Lead leads to busy days at Vancouver lab

BSK Associates gets answers for schools, businesses, homeowners

By Adam Littman, Columbian Staff Writer
Published: September 5, 2016, 7:53pm
4 Photos
Kevin Churo, a lab assistant at BSK Labs in Vancouver, organizes samples of water in a temporary work space set up to deal with an increase in tests sent to the lab due to recent headlines of elevated levels of lead in drinking water at schools.
Kevin Churo, a lab assistant at BSK Labs in Vancouver, organizes samples of water in a temporary work space set up to deal with an increase in tests sent to the lab due to recent headlines of elevated levels of lead in drinking water at schools. (Photos by Ariane Kunze/The Columbian) Photo Gallery

A typical month at the Vancouver lab location of BSK Associates used to mean 10 to 15 water samples sent in through various cities and a few other homeowner samples sprinkled in.

Last month, the lab with seven full-time employees handled more than 5,000 samples.

It’s been a busy summer for BSK Labs, 2517 E. Evergreen Blvd., Vancouver, which has seen an increase in samples sent in thanks to the water crisis in Flint, Mich., and elevated levels of lead turning up in drinking water at schools in Tacoma and Portland earlier this year.

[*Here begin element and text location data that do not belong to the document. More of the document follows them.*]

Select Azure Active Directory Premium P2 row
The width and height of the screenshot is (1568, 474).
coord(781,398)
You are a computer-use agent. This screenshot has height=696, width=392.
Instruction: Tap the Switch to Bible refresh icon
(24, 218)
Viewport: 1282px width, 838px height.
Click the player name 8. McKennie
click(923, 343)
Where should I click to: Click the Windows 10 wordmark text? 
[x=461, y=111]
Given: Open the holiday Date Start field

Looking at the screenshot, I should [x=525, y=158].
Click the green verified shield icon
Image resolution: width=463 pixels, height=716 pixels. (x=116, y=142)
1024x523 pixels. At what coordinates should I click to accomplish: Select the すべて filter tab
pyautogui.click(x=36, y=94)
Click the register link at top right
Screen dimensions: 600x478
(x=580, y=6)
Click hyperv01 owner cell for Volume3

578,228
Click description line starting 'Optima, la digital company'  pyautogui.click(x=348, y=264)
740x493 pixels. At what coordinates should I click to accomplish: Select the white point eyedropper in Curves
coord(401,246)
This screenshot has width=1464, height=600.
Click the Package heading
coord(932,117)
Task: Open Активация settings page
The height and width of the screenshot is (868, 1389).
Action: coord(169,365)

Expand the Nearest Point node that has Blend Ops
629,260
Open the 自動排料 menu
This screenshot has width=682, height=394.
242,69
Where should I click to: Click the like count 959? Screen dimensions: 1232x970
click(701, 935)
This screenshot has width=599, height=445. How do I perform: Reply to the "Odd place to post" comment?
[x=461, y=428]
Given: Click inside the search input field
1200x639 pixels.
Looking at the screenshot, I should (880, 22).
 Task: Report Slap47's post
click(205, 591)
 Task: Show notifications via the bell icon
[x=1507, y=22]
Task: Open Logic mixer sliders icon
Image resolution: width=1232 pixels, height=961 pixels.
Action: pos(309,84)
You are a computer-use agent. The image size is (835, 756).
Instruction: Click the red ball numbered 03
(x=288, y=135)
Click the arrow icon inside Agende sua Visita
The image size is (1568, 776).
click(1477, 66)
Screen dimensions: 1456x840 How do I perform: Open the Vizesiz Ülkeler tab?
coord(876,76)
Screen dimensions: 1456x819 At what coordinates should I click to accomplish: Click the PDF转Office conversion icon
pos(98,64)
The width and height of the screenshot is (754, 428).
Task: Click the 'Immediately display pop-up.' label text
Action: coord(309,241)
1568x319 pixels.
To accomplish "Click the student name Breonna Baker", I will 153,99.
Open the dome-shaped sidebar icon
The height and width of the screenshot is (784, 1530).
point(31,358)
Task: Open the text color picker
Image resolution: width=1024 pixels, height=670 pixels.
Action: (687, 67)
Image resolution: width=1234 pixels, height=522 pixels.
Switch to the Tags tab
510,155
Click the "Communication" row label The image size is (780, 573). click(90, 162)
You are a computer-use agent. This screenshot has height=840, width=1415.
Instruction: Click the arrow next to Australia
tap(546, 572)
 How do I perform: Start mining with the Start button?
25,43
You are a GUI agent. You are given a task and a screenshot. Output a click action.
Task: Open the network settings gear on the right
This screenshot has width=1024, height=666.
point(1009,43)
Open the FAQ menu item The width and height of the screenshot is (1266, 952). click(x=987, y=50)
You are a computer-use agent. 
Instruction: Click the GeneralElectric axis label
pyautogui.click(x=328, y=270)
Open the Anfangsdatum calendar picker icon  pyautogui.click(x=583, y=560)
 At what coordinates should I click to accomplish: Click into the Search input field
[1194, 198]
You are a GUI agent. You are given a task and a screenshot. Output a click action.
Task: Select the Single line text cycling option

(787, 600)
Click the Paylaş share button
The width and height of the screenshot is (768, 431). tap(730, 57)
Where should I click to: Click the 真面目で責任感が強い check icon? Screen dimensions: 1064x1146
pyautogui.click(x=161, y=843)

“Tacoma was the tipping point,” said Renea Rangell, lab director at the Vancouver location. “We saw an increase in schools wanting to test water before the school year was out, and a second push recently before school started back up. By October, I expect things will die down.”

In Clark County, tests showed elevated levels of lead at Image Elementary School in Evergreen Public Schools, Ridgefield High School and View Ridge Middle School in the Ridgefield School District and Dorothy Fox Elementary School and the Zellerbach Administration Center in the Camas School District.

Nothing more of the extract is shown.